Regular Expression to parse Common Name from Distinguished Name

I am attempting to parse (with sed) just First Last from the following DN(s) returned by the DSCL command in OSX terminal bash environment...
CN=First Last,OU=PCS,OU=guests,DC=domain,DC=edu
I have tried multiple regexs from this site and others with questions very close to what I wanted... mainly this question... I have tried following the advice to the best of my ability (I don't necessarily consider myself a newbie...but definitely a newbie to regex..)

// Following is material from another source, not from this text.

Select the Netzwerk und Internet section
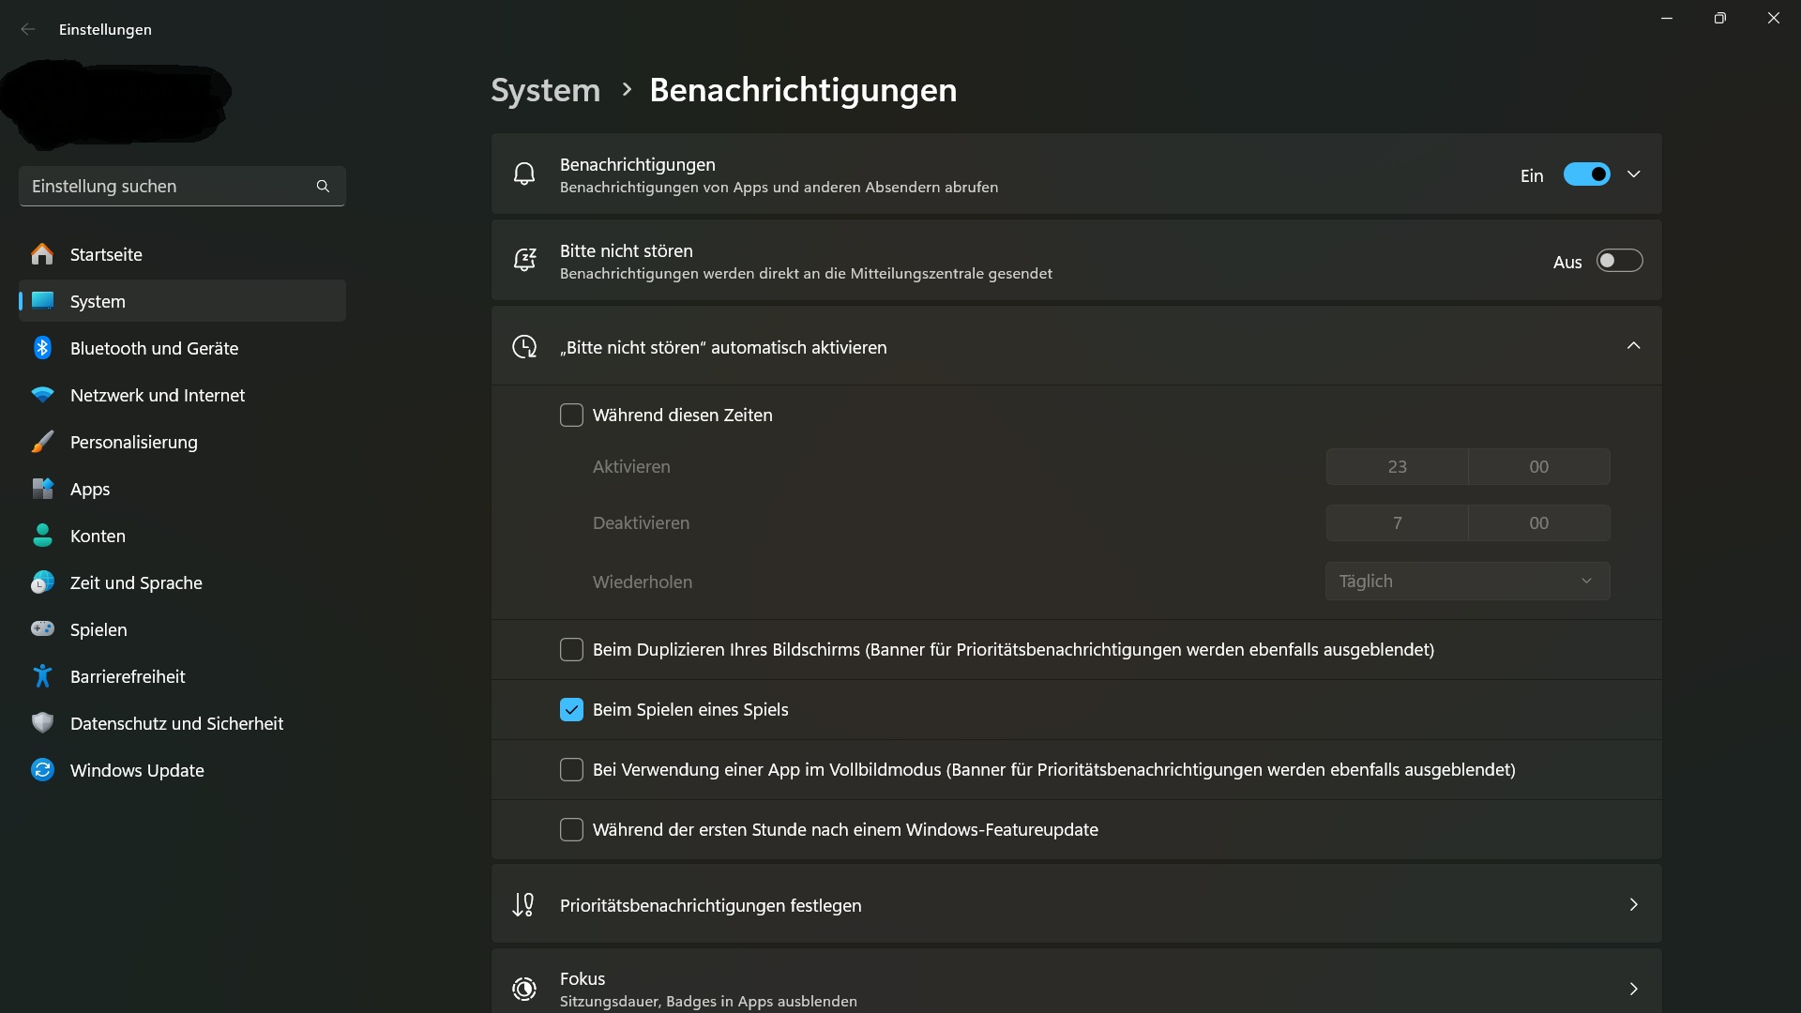Screen dimensions: 1801x1013 (156, 395)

DSCL returns a list of DNs, and I would like to only have First Last printed to a text file. I have attempted using sed, but I can't seem to get the correct function. I am open to other commands to parse the output. Every line begins with CN= and then there is a comma between Last and OU=.
Thank you very much for your help!
I think all of the regular expression answers provided so far are buggy, insofar as they do not properly handle quoted ',' characters in the common name. For example, consider a distinguishedName like:
CN=Doe\, John,CN=Users,DC=example,DC=local
Better to use a real library able to parse the components of a distinguishedName. If you're looking for something quick on the command line, try piping your DN to a command like this:
echo "CN=Doe\, John,CN=Users,DC=activedir,DC=local" | python -c 'import ldap; import sys; print ldap.dn.explode_dn(sys.stdin.read().strip(), notypes=1)[0]'
(depends on having the python-ldap library installed). You could cook up something similar with PHP's built-in ldap_explode_dn() function.
Two cut commands is probably the simplest (although not necessarily the best):
DSCL | cut -d, -f1 | cut -d= -f2
First, split the output from DSCL on commas and print the first field ("CN=First Last"); then split that on equal signs and print the second field.
Using sed:
sed 's/^CN=\([^,]*\).*/\1/' input_file
^ matches start of line
CN= literal string match
\([^,]*\) everything until a comma
.* rest
http://www.gnu.org/software/gawk/manual/gawk.html#Field-Separators
awk -v RS=',' -v FS='=' '$1=="CN"{print $2}' foo.txt
I like awk too, so I print the substring from the fourth char:
DSCL | awk '{FS=","}; {print substr($1,4)}' > filterednames.txt
This regex will parse a distinguished name, giving name and val a capture groups for each match.
When DN strings contain commas, they are meant to be quoted - this regex correctly handles both quoted and unquotes strings, and also handles escaped quotes in quoted strings:
(?:^|,\s?)(?:(?<name>[A-Z]+)=(?<val>"(?:[^"]|"")+"|[^,]+))+
Here is is nicely formatted:
(?:^|,\s?)
(?:
(?<name>[A-Z]+)=
(?<val>"(?:[^"]|"")+"|[^,]+)
)+
Here's a link so you can see it in action:
https://regex101.com/r/zfZX3f/2
If you want a regex to get only the CN, then this adapted version will do it:
(?:^|,\s?)(?:CN=(?<val>"(?:[^"]|"")+"|[^,]+))